In C#, class A
contains a public method Foo()
which does some processing and returns a value. protected
method Bar()
, also in class A
performs the same logic as Foo()
, followed by some additional processing, and then returns a value.
In order to avoid duplicating code, Bar()
calls Foo()
and uses the return as an intermediate value.
class A
{
public virtual String Foo()
{
String computedValue;
// Compute the value.
return computedValue;
}
protected String Bar()
{
String computedValue;
String intermediateValue = Foo();
/// More processing to create computedValue from intermediateValue.
return computedValue;
}
}
Class B
inherits from A
and overrides Foo()
. The override calls the base class implementation of Bar()
.
class B : A
{
public override String Foo()
{
base.Bar();
}
}
This (of course) goes into an infinite loop until the computer runs out of memory and then yields a stack overflow exception.
The most obvious solution is to rewrite A with a private FooInternals
method which contains the guts of Foo. Foo and Bar are then modified to use the results of that method.

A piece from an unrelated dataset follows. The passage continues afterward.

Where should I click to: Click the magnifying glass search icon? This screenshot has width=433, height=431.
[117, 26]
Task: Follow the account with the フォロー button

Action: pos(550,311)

Is there a way to force A's Bar()
to call A's Foo()
instead of the override?
(I'm almost certainly being way too clever here; this goes completely against polymorphism. But I can't resist the urge to try pushing my knowledge a bit further.)
Is there a way to force A's Bar() to call A's Foo() instead of the override?

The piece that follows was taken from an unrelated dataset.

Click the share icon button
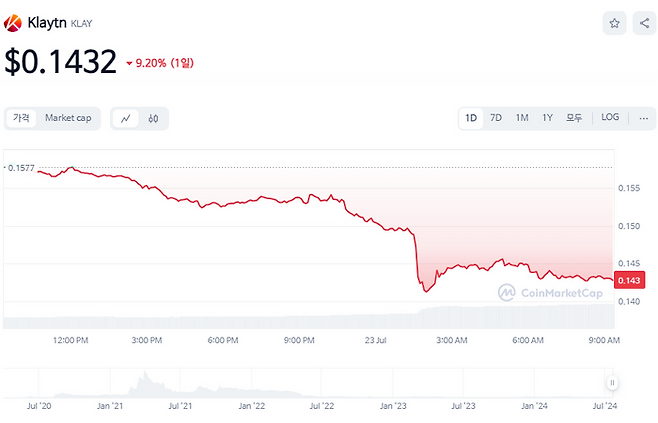Image resolution: width=658 pixels, height=423 pixels. 643,23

Not directly. The simplest refactoring would be to change Foo
to:
public virtual string Foo()
{
return FooImpl();
}
private string FooImpl()
{
String computedValue;
// Compute the value.
return computedValue;
}
Then change Bar
to call FooImpl
instead of Foo
.
(This is probably what you meant in your "most obvious solution" paragraph - which I missed on the first reading, I'm afraid.)

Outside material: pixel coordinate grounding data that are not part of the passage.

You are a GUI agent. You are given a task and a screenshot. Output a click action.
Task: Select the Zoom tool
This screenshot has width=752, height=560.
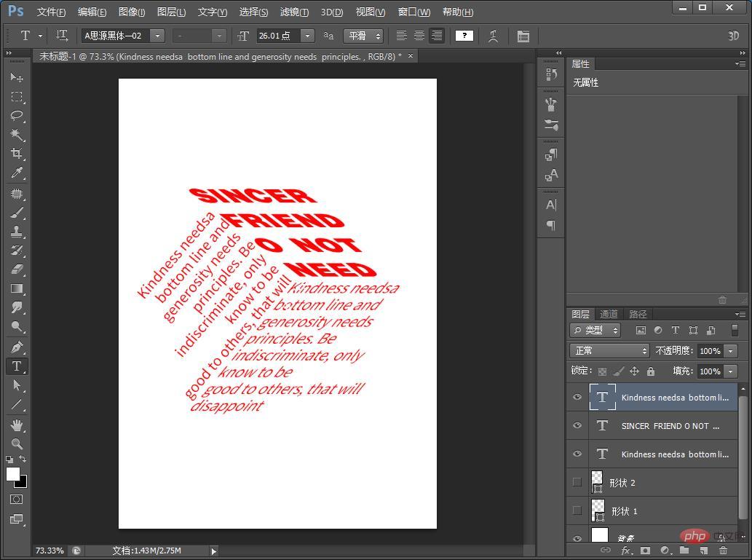point(17,443)
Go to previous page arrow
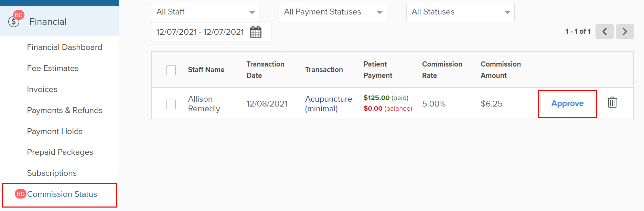The image size is (644, 211). pyautogui.click(x=604, y=31)
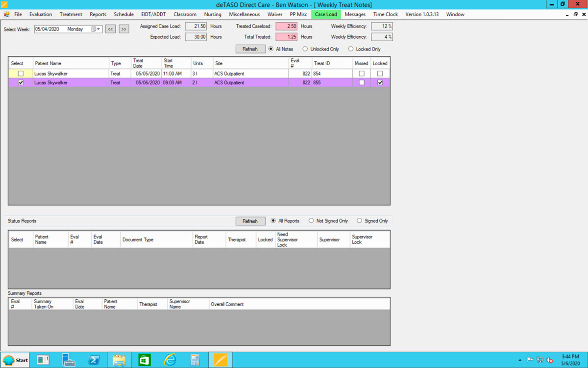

Fundamentally this is just one of those areas where inheritance is problematic. When one virtual method calls another one, that needs to be documented so that subclasses can avoid causing problems - even though it feels like it should be an implementation detail. It's this sort of thing that makes me prefer composition over inheritance - where both are reasonable options, of course.